Sunday, January 6, 2008

My Christmas Presents

So, it’s a little late, but I wanted to share a couple of Christmas presents I got this year that were out of the ordinary for me.  Three to be precise.

The first was a gorgeous chalice, paten and ciborium that my brother made from the wood of a tree that fell in his backyard.  They were tremendous, and I’ve been showing them off to anyone I could ever since.  When I was ordained nearly eighteen years ago, my sister made me two beautiful ceramic chalices and patens as a gift.  What a blessing to have such talented siblings.

By the way, if you don't know what they are, a chalice is an ornate cup for the wine in communion.  The picture to the left is his chalice.  A paten is a matching plate for the communion host.  A ciborium looks much like a chalice but has a lid and is used to hold consecrated host in reserve.  

The next two are books.

One came from Peg Finch, a former parishioner down in Peekskill, NY.  She’s 92 now but has written poetry since childhood.  They’re sweet poems, the type you might find in Inspirations.  I was tickled that she got her poems in print -- regardless of her age -- and that she thought of me after all these years.  I left Peekskill nearly fourteen years ago.

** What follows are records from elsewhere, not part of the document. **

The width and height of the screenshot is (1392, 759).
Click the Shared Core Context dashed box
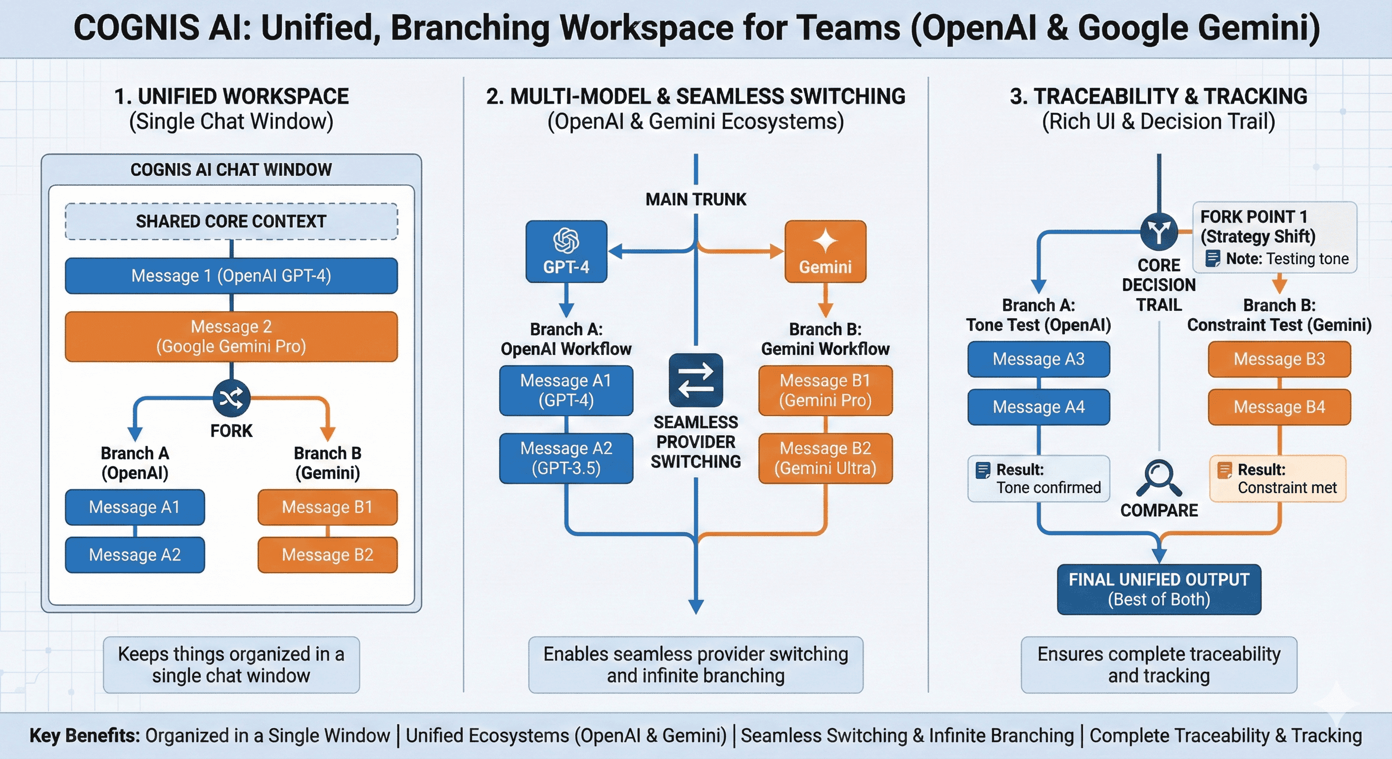pos(231,221)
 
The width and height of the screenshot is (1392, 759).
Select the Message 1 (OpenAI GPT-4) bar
pos(231,276)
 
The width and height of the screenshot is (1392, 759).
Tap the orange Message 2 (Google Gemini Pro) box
pos(231,337)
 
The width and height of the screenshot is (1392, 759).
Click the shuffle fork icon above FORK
pos(231,399)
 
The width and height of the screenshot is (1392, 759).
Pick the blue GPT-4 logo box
pos(566,251)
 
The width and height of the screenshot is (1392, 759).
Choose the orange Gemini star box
pos(825,251)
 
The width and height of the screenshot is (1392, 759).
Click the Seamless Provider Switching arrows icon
pos(696,380)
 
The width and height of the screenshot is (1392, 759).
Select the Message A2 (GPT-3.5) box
pos(566,458)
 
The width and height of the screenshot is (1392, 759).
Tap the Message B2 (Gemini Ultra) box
pos(825,458)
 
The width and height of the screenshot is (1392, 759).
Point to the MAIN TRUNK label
pos(696,199)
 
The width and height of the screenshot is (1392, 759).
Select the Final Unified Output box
pos(1159,590)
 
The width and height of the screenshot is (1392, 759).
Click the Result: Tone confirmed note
pos(1039,479)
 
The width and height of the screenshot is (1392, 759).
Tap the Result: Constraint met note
pos(1277,479)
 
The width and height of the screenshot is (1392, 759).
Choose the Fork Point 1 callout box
pos(1274,237)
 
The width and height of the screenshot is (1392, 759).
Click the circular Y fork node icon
pos(1159,232)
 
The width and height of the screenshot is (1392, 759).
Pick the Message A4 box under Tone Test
pos(1039,407)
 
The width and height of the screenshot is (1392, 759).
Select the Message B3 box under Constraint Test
pos(1279,359)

The second book came from my parents and is about Bill Requarth a friend of the family’s, a member of our congregation back home.  He died recently after a life most of us would be too exhausted to even consider.  I knew him as an older man even when I was at home in high school and college.  In those days he was in his seventies and had just started his second family.  That’s right, after his first wife died he remarried a much younger woman and had two more children.  In his late seventies, he retired from medicine so he could spend more time with the kids.

The book is based mostly on Bill’s diaries which focus on his medical school, residency and World War II experiences.  He was the country’s youngest Eagle Scout, earning it at 13 (you can’t do that anymore), he learned to fly as a kid, was present to see John Dillinger’s and Baby Face Nelson’s bodies at the hospital, suffered a terrible hand injury then had to track down a surgeon and convince him to operate on it.  He got drafted in 1940 and ended up in the Navy on Pearl Harbor when it was attacked -- he was given the job of extracting the dead Japanese sailor from the mini-sub that was sunk.

Bill went on to not only serve as a flight surgeon but also as a pilot.  He was checked out on fighter planes, making aircraft carrier landings.  Although he wasn’t supposed to, he occasionally went on missions with the other pilots.  

You get the idea.

The thing about these gifts is, they are all homemade.  My brother literally made his chalice by hand.  Both of the books are self-published.  Yet they help me know the givers more intimately.  And they bring joy while helping me remember that the best gifts are those that don’t come from a store but from the heart.